Earnings for scientists and engineers are also closely linked to education. In New Jersey, nearly three-fourths of the S&E workforce had a bachelor’s degree or higher in 2005, and median earnings in that state were $25,000 higher than those of Mississippi, where only 50 percent of the S&E labor force held at least a bachelor’s degree (see table).
Educational Attainment and Earnings for Scientists and Engineers, 2005
Percent with a bachelor’s degree or higher | Median earnings | |
---|---|---|
Top states | ||
Massachusetts | 76 | $64,820 |
New Jersey | 73 | $70,195 |
California | 71 | $66,221 |
New York | 71 | $59,213 |
Connecticut | 71 | $63,626 |
Bottom states | ||
Oklahoma | 54 | $47,561 |
Nevada | 54 | $51,696 |
West Virginia | 53 | $50,461 |
Mississippi | 50 | $44,459 |
Source: PRB analysis of the 2005 American Community Survey.
In 2005, racial and ethnic minorities accounted for about one-fourth (26 percent) of the U.S. science and engineering labor force. But the minority share of the S&E labor force varied widely across states, from less than 5 percent in North Dakota and Wyoming to 58 percent in Hawaii and 45 percent in California. In Maryland and New Jersey—which have high concentrations of S&E workers—the minority shares of the S&E labor force also exceeded the national average (35 percent and 39 percent, respectively vs. a national average of 26 percent.)
African Americans accounted for relatively large shares of the S&E labor force in Georgia (19 percent) and Maryland (18 percent).
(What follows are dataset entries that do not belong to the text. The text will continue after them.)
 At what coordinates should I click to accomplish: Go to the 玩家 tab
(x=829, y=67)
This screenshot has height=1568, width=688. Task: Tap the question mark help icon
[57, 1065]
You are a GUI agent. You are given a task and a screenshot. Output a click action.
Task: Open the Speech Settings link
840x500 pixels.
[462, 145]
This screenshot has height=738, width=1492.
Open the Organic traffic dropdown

New Mexico had the highest proportion of S&E jobs filled by Latinos (22 percent), followed by Florida (14 percent) and Texas (13 percent). And Asians, who made up 4 percent of the total labor force but 13 percent of scientists and engineers nationwide, accounted for 29 percent of the S&E labor force in California and 25 percent of S&E workers in New Jersey.
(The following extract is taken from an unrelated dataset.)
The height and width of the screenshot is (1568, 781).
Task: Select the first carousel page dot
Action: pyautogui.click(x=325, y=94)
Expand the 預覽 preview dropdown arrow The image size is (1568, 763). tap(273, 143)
In some states, the foreign-born population also makes up a sizeable—and growing—share of the S&E workforce. In California and New Jersey, more than a third of the S&E labor force was foreign-born in 2005. Many of these are skilled workers from China or India who were recruited to work in America’s high-tech firms. Nearly one-fourth of people working in the life and physical sciences were foreign-born in 2005, compared to roughly one in ten people working in the social sciences.
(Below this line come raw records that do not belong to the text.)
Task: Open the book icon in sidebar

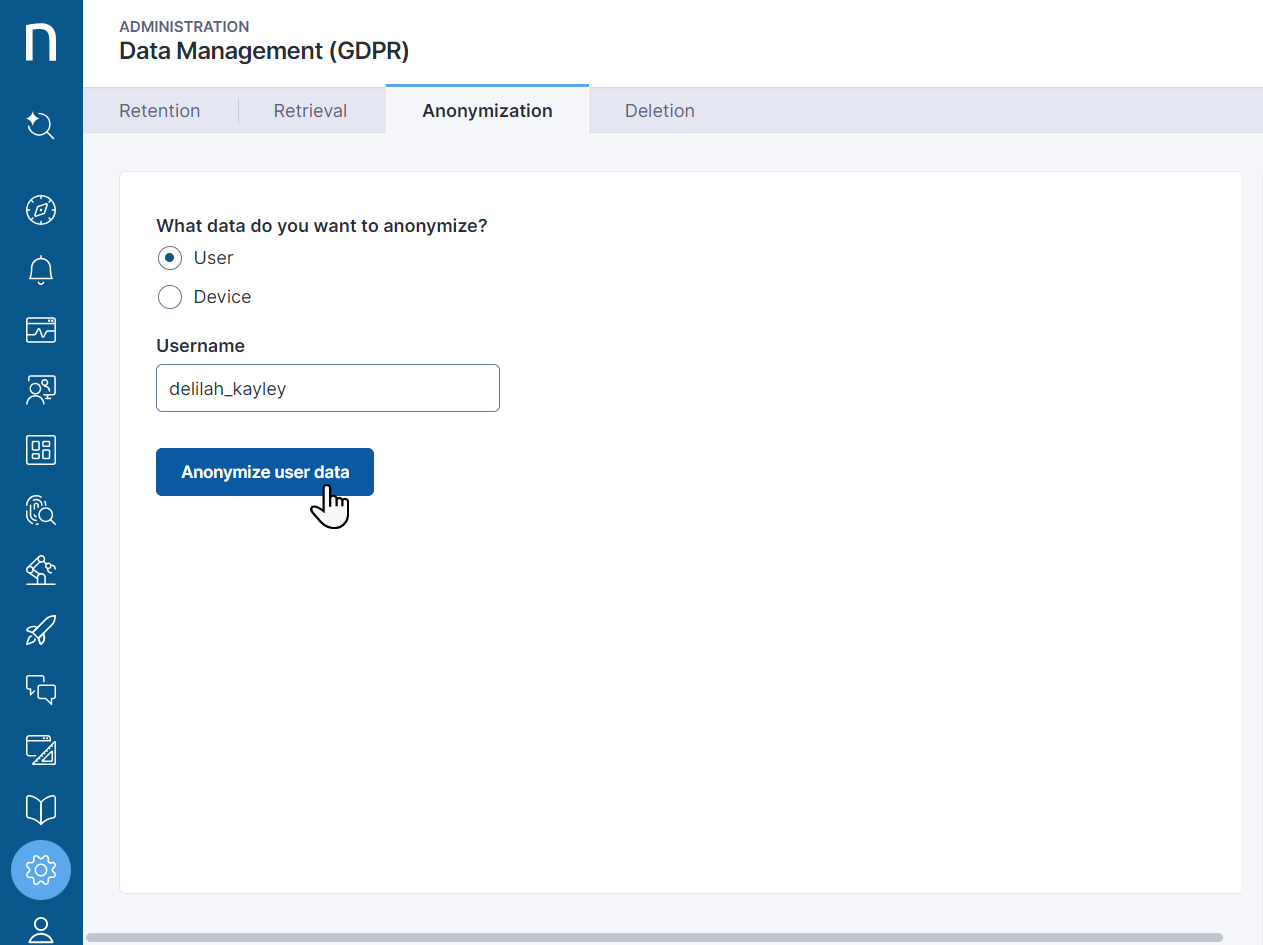Action: 41,810

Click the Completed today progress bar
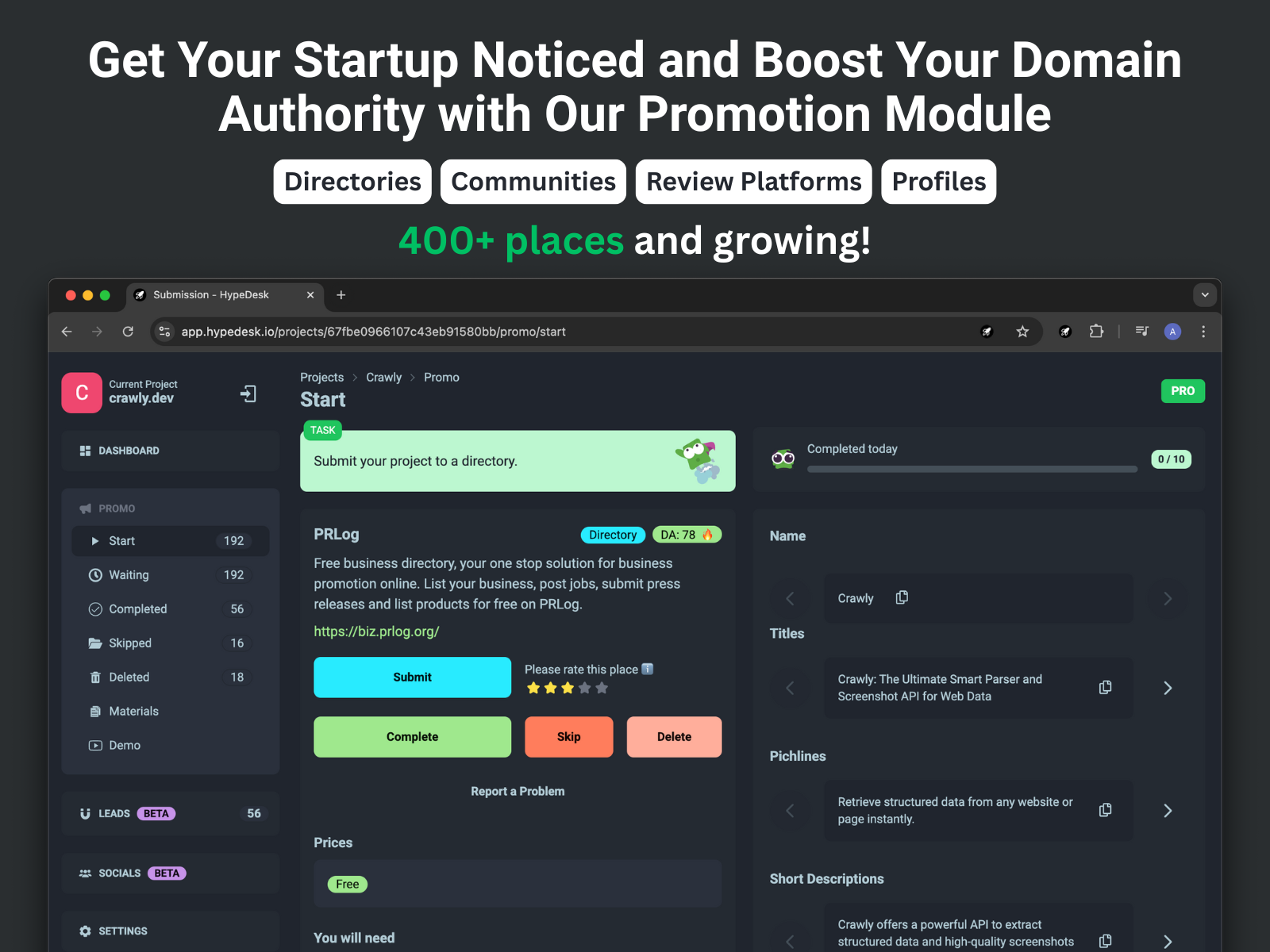click(x=972, y=469)
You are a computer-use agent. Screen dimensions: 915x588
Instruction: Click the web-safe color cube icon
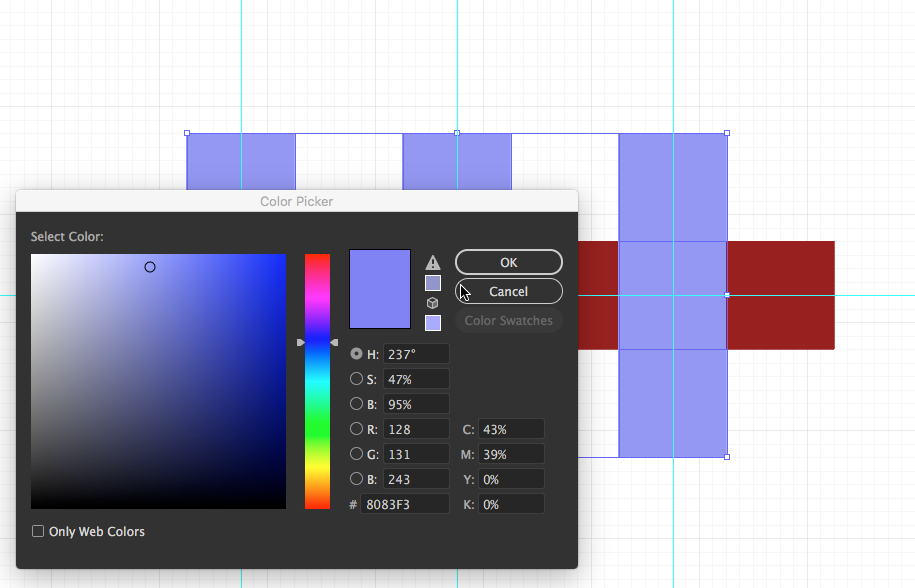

Nationwide, only one-fourth of science and engineering jobs are held by women, but states vary in the female share of the S&E labor force. In Maryland and Rhode Island, nearly a third of scientists and engineers were women in 2005 (32 percent), and in the District of Columbia, 44 percent of the S&E labor force was female. Females accounted for the smallest share of S&E workers in Utah (19 percent), followed by Idaho, Oklahoma, and Wyoming (21 percent each).
In 2005, women made up more than half of all social scientists (56 percent) but the female shares of IT workers (26 percent) and engineers (13 percent) were much lower. Women are still underrepresented in the highest-paying positions, especially in the natural and physical sciences, mathematics, and engineering. Closing the gender gap in these occupations is one way to ensure a strong and competitive U.S. economy.